_Data shown_:
--------------------

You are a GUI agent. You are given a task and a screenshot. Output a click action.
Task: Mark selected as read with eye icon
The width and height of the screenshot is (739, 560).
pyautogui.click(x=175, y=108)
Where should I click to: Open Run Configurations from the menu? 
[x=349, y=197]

--------------------

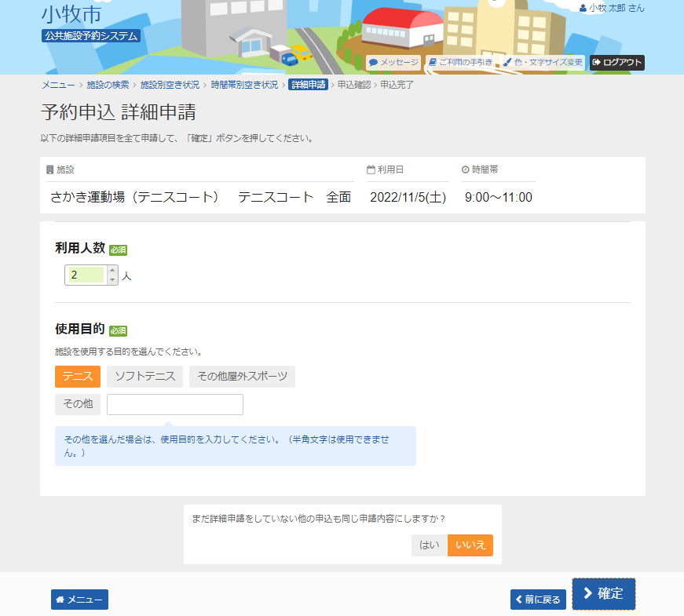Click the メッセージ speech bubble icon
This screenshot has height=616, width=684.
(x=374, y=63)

--------------------

Reproduce the listing starting with the line containing "You are a GUI" and going on through the line containing "[x=349, y=197]", substituting "envelope icon" for "eye icon" and leaving everything else unchanged.

You are a GUI agent. You are given a task and a screenshot. Output a click action.
Task: Mark selected as read with envelope icon
The width and height of the screenshot is (739, 560).
pyautogui.click(x=175, y=108)
Where should I click to: Open Run Configurations from the menu? 
[x=349, y=197]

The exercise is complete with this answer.